When I’d first opened my store, I’d heard gossip that maybe Corrine had engineered the fatal accident, but the story had never gone further than that.
“His death turned out to be a blessing to both Corrine and Danna,” she added.
“May his soul rest in peace,” Samuel, a devout Christian, added.
“Anyway, Danna is delighted to have a sibling, at last, and a big brother, to boot,” I said as Turner hit the Ready bell. “Enjoy your lunches.” On my way to the grill, I stopped by where Danna and Marcus were talking.
“Welcome back, Marcus.” I smiled. “Danna, sorry, but I’m afraid we need you to bus tables.”
She stood. “I know. We’re going to hang out after we close today.”
“You go work, Sis,” Marcus said.
“I’ll be right back to get your order,” I told him.
“Thanks.”
By the time I’d delivered the o
rders that were ready and made change for two satisfied diners, a woman had joined Marcus at his table. Looking to be in her late forties, she was about my height and had a trim figure, with professionally dyed and streaked shoulder-length hair the color of chestnuts. I wasn’t sure I’d seen her before, but then a lot of customers came through my place every day. If she was local, she might have eaten here.
“Good afternoon, ma’am. I’m Robbie Jordan and the proprietor.”
When she smiled at me, her lip caught on one prominent eyetooth. “Nice to meet you, Robbie. I’ve actually been in a couple of times since you opened. Great food, great atmosphere you’ve got here.”
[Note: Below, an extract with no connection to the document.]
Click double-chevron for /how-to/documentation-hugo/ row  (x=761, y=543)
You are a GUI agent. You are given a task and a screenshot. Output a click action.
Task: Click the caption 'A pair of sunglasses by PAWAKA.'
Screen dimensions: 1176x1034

“Thanks. Sorry I didn’t remember you.”
“No worries. I’m Beltonia Franklin, but please call me Toni.”
I blinked. Buck had talked about Beltonia this morning. Toni, whose dead sister Tina might well be the skeleton in the attic. I mustered a smile. “Welcome back, then. I gather you know Marcus?”
“We’re in the same karate dojo.” He drummed long fingers on the table and didn’t smile.
“He’s quite good,” Toni added.
He blinked. “I’m not, actually. I’m still a white belt.”
Toni ignored his protest and went on. “I was going to grab a bite to eat, but when I saw Marcus here, I asked if I could join him.”
Marcus looked away, as if he wasn’t particularly happy about dining with her.
“What can I get you both?” I asked. I took their orders and headed for the grill. Was there a way I could steer conversation to Toni’s twin’s disappearance? I had a few minutes to figure it out.
In the kitchen area, Danna was rinsing plates. “Who’s sitting with Marcus?” she asked me in a murmur.
I stuck the order on the carousel for Turner. “Somebody he studies karate with. Do you know her? Her name is Toni Franklin.”
Her eyes flew wide. “The twin of the lady who disappeared when I was like eleven.”